News

Association Criticizes Meharry for Treatment of Faculty

by Black Issues , December 16, 2004

Association Criticizes Meharry for Treatment of Faculty

NASHVILLE, Tenn.

A national higher education advocacy group is defending several former Meharry Medical College faculty members who say they were wrongfully let go.

Dr. Joel Trupin, 70, and three other professors sued Meharry in September 2003 after their contracts weren't renewed. They argued they had been singled out for criticizing the administration on campus and in the press.

Trupin, a microbiology professor, asked the American Association of University Professors (AAUP) to investigate after the contracts were not renewed.

AAUP investigators found that "Trupin's chief offense seems to have been that over a number of years he was a vigorous and frank critic of the Meharry administration."

The organization also blamed the administration for ignoring the protections of faculty tenure that certain professors had earned through decades of service, even though they did not formally have tenure.

Dr. John Maupin, the school's president since 1994, defended the school and said he felt AAUP investigators were "a little unbalanced in their review and conclusions."

"I respect their comments, but they do not dictate my actions," he said.

Trupin started teaching at Meharry in 1971. Another microbiologist, Dr. Shirley Russell, started there full time in 1974. AAUP contends both should have had the same rights as tenured professors.

But Maupin and Meharry spokeswoman Jill Scoggins said faculty members approved changes in tenure policies in the past few years.

"We've maintained all along that there is no such thing as de facto tenure," according to Scoggins.

Trupin said faculty members had little choice but to approve the policy changes, because Meharry's administration had vowed to withhold recommendations for promotions and tenure until they did.
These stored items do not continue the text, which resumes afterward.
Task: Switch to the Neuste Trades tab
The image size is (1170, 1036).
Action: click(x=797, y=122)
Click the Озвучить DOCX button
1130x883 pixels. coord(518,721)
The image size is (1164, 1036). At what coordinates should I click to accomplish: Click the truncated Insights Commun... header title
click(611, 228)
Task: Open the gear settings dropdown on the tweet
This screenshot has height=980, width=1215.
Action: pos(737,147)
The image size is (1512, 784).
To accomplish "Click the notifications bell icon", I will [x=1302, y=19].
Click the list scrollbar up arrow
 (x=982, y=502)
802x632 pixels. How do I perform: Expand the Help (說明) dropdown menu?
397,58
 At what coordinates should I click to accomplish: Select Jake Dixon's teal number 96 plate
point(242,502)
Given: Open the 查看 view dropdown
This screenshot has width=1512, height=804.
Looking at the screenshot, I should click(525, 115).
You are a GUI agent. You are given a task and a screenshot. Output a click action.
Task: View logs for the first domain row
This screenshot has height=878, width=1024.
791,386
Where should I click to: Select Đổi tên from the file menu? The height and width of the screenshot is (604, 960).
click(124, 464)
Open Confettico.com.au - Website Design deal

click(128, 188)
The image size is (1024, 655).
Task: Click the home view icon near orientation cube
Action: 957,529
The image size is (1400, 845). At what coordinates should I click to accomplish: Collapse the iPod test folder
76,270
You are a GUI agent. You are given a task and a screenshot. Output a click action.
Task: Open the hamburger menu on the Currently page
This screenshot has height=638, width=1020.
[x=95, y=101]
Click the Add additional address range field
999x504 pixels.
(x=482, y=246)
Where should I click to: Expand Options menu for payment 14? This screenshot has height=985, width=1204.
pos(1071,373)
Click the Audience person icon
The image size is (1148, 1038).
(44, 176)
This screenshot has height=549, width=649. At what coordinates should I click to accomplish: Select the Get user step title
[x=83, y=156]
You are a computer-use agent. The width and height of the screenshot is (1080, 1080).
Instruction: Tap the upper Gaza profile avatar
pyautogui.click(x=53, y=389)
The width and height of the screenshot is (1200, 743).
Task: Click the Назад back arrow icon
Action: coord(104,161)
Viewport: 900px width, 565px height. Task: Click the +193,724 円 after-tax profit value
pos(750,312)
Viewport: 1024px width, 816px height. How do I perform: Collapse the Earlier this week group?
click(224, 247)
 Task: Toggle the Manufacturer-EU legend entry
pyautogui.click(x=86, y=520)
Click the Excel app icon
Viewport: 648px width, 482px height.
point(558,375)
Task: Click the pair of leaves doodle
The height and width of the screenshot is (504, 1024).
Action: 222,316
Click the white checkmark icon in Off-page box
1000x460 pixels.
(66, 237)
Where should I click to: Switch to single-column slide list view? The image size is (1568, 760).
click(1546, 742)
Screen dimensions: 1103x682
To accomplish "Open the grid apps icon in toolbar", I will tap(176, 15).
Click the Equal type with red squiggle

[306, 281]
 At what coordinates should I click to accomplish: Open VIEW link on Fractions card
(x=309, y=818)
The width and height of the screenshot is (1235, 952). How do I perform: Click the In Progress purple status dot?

AAUP said Maupin's unwillingness to work in good faith with the professors is an "abuse of loyal and dedicated faculty" and "assumes tragic dimensions."

Maupin disagreed.

"We are trying to do what is the appropriate thing to manage this institution in a new era to ensure that we have the right balance of faculty, the right balance of expertise in today's teaching, research and basic care environment," he said.